Der Regisseur nutzt in Lüttich die Ballettszene (Choreographie von Barbara Palumbo) am Anfang des zweiten Aktes, um die Unterdrückung der Einheimischen durch den imperialistischen Okkupanten als Schattenspiel auf englischer Flagge zu zeigen.
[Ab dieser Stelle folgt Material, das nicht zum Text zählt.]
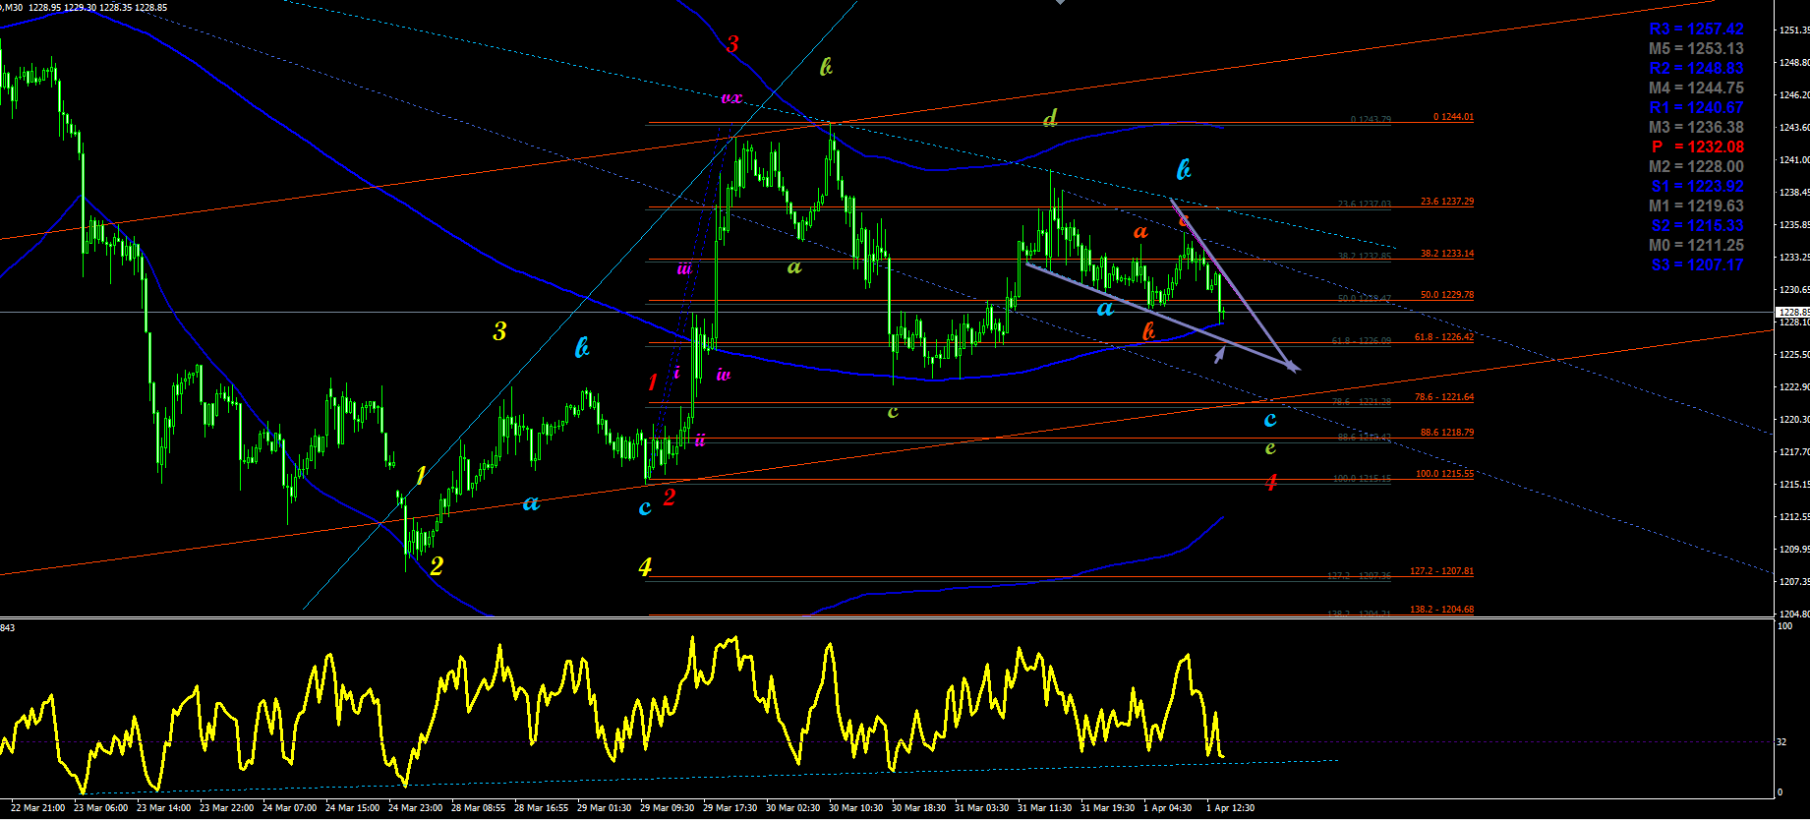Select the red 4 projection label

[x=1270, y=483]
Die Bühnenbilder sind ebenfalls Balsam für das Auge des Zuschauers. Die Szene des ersten Aktes spielt vor dem Tempel von Nilakantha. Das Bühnenbild von Paolo Vitale und die Kostüme von Giada Masi sind in Tönungen von Safran gehalten. Im zweiten Akt übernehmen Bühnenbild und Kostüme die Farbenpracht eines indischen Gewürzmarktes. Das Regieteam hat den dritten Akt nicht in den Wald verlegt, so wie in der Originalgeschichte vorgesehen. Dieser letze Teil spielt in einem typischen englischen Clubhaus, das aber hier ganz in Grün gehalten ist, als Referenz an die Natur.
Aber nicht nur das Auge des Zuschauers kommt voll auf seine Kosten, nein, auch die Ohren werden durch die musikalischen Leistungen der Aufführenden verwöhnt.
Lakmé wird gesungen von der jungen belgischen Sopranistin Jodie Devos, die seit einigen Jahren eine fulminante Karriere hinlegt, besonders, aber nicht ausschließlich, im französischen Repertoire. Ihre glockenreine, höhensichere Sopranstimme passt natürlich total zur Koloratur-Glockenarie der Lakmé. Aber auch in den lyrischen Momenten und in den Liebesduetten mit Gérard (Philippe Talbot) weiß sie mit gut geführter Stimme und klarer Diktion zu überzeugen. Sehr schön das berühmte Blumenduett mit Lakmés Dienerin Mallika (gesungen mit warmer Stimme von Marion Lebègue), wo sich die Stimmen der beiden Sängerinnen sehr schön vermischen.
Philippe Talbot singt den Gérard, der sich in Lakmé verliebt, sie aber dann schlussendlich doch verläßt wegen seines Ehrgefühls gegenüber seiner Heimat und deren Armee. Talbot besitzt eine typisch französisch timbrierte Tenorstimme und eine tolle Diktion. Es fehlt ihm jedoch manchmal an Volumen, um sich in einigen Forte- und Ensemble-Passagen besser durchzusetzen.
Lionel Lhote, wie Josie Devos Belgier und ehemaliger Preisträger des Brüsseler Gesang-Wettbewerbs “Königin Elisabeth”, gab den Vater von Lakmé, Nilakantha, mit toller Stimme und imposanter Bühnenpräsenz.
Pierre Doyen als Frédéric, Julie Mossey als Elen, Pierre Romainville als Hadji und alle anderen Sänger der kleineren Rollen waren gut besetzt.
Frédéric Chaslin am Dirigentenpult kennt die Partitur und deren Gefahr in zuckersüßen Kitsch abzugleiten. Sein forsches Tempo entgegnet diesem Risiko vom ersten Takt an, auch wenn dies in einigen Passagen ein wenig auf Kosten der lyrischen Melodien geht. Orchester und Chor bestätigen das gute allgemeine Niveau der Oper von Lüttich.